MAGA Followers Think They’re Punk Rock—but Then Why Are They All Such Cowards?
Trump supporters may think they’re hardcore, but they seem to be afraid of op-eds, books, and history they can’t even bear to read.

I saw Rage Against the Machine in concert at a packed Capitol One arena in Washington, DC, in 2022. Lead singer Zack de la Rocha performed the show in a wheelchair, because he’d shattered his ankle on stage during their last stop. He was incredible, hitting every note from the seated position. Tom Morello was inventing new sounds on his guitar, and on a dark stage under a spotlight, bassist Tim Commerford had a mind-boggling solo.
There was also a middle-aged muscle-head with a red MAGA hat sitting two rows in front of us. I was transfixed. He would jump up and down shouting along with lyrics like, “Fuck you, I won’t do what you tell me!” But when 20,000 people chanted, “Some of those that work forces / are the same that burn crosses,” he got sullen and searched for people to fight. Meanwhile, the woman he was with took out her phone, apparently trying to capture a viral video of him being MAGA-tough. I wondered if he wanted to knock one of us out for the camera like the black-bloc kid did a few years earlier to the neo-Nazi Richard Spencer.
I could see how livid MAGA-man was when Zack shouted out the names, accompanied by a slideshow photo tribute, of the Black people who had been killed by the local police over the last year. This was something Rage had been doing in every city where they had played a show. Then this ball of aggro stuffed into a too-tight T-shirt got really mad when the band took a short medical intermission, so Zack could attend to his leg. (I’m still not sure how Zack managed this show.) During the break, Rage showed a slow-motion film of a police van burning while some young Black kids just slowly rode their bikes around it.
In his own kind of rage, the MAGA guy kept looking for people to fight, but we either ignored him or shouted lyrics in his direction and pointed. This made him angrier, and his face soon matched his stupid red hat. Even worse, his special lady friend wasn’t getting any good content for her Instagram page! When the show ended, he started yelling, “Who threw that at me? I will fuck you up!” (I guess someone threw something at him.) I was fed up and said something to the effect of, “Shut the fuck up. No one threw shit at you. Go home!” He was going to step to me, but then he noticed I was with a large friend who was staring daggers at him, and he did indeed shut up and left the concert seething. He’d had a terrible time with no viral video content to show for it.

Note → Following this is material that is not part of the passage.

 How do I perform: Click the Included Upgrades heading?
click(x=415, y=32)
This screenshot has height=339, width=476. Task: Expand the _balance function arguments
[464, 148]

This all came back to me with force when I saw a comedic headline that read, “Right-Wing Rage Against the Machine Fan Wishes We Could Go Back to the America That Existed When He Was Too Stupid to Understand the Lyrics.” These assholes like to say things like, “MAGA is the new punk rock,” but there is nothing rebellious about them. They are reactionaries. They are scared of op-eds, speeches, and petitions. They are scared of books. They want to erase history that they can’t bear to read. They are the machine that Zack, Tom, Tim, and drummer Brad Wilk are raging against. As long as their 78-year-old dictator daddy and his autocratic state brutalize the people they want brutalized and silence the people they want silenced, they will be happy no matter the price of eggs. They are as punk rock as Stephen Miller’s spray-on hairline or Kristi Noem’s Rolex that she wears for slave-labor camp photo-ops. They are as punk rock as a recalled Tesla truck.

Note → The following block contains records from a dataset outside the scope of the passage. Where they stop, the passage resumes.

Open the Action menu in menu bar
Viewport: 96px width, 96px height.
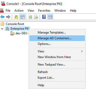pos(19,11)
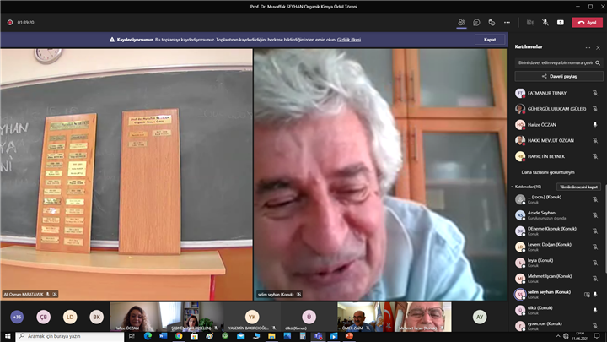Select FATMANUR TUNAY in participant list

click(x=546, y=93)
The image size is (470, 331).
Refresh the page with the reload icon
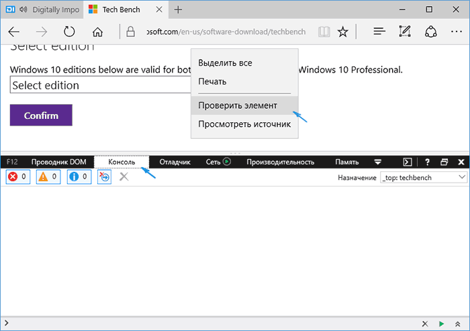(x=69, y=32)
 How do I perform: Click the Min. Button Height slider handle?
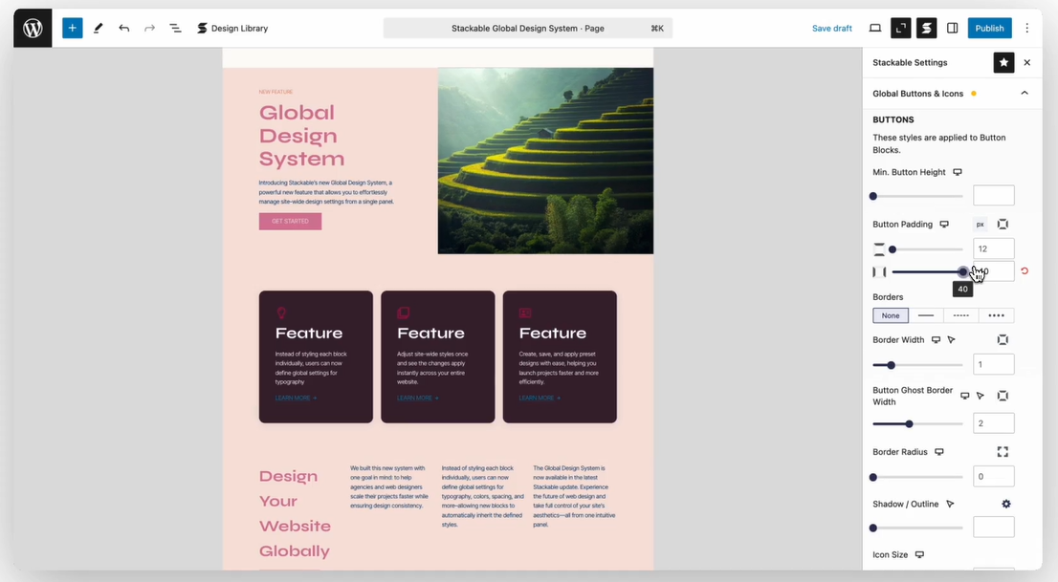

There is a reason young people, especially young women, are learning to loathe Trump. His support among Zoomers has dropped precipitously in his first 100 days. Young people rightly see a despot who, alongside the richest people on earth, is strip-mining their present and selling off, if not destroying, their future. Trump certainly does rage—but it’s just against the parts of the “machine” that fund efforts to cure cancer, save our National Parks, and deliver programs to survivors of gender violence. But he loves the machine that can ban books, override due process, arrest judges, abduct students, fund El Salvadoran labor camps, and invade Greenland. He loves the part of the machine that delivers violence against the people of his choosing. This, however, is the part of the machine that Rage wants to smash.

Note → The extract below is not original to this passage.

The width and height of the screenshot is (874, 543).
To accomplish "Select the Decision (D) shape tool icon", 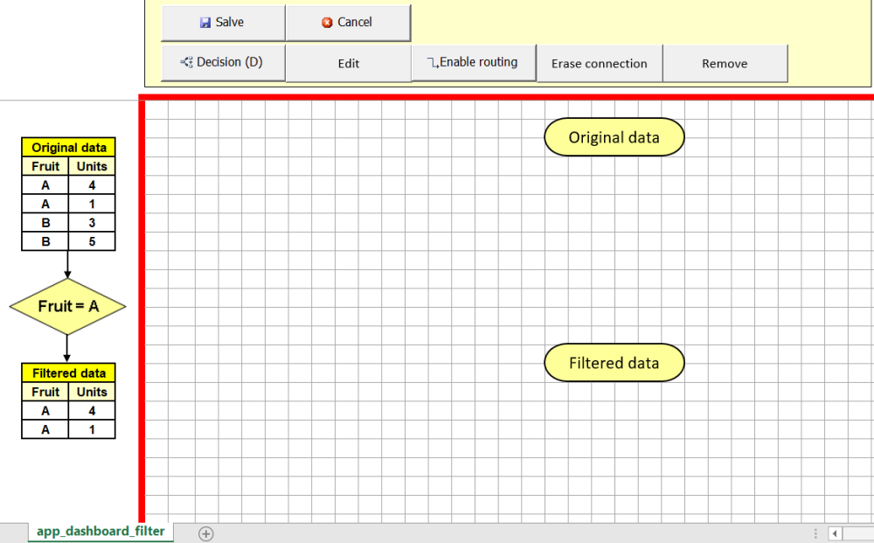I will (185, 62).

I was also reminded that MAGA can’t claim punk rock—or any form of truly rebellious music. Its supporters may pump iron to Tom Morello’s guitar, but, like the snowflakes they are, they can’t accept that Tom has devoted his life trying to dismantle everything they so proudly represent. They may love Zack’s primal scream, but not when they realize he’s screaming at them. Rage Against the Machine stands with Mumia. MAGA quislings stand with Mumia’s tormentors. Rage Against the Machine is ours. And these Planet Fitness fascists can listen to Kid Rock on repeat and shut up.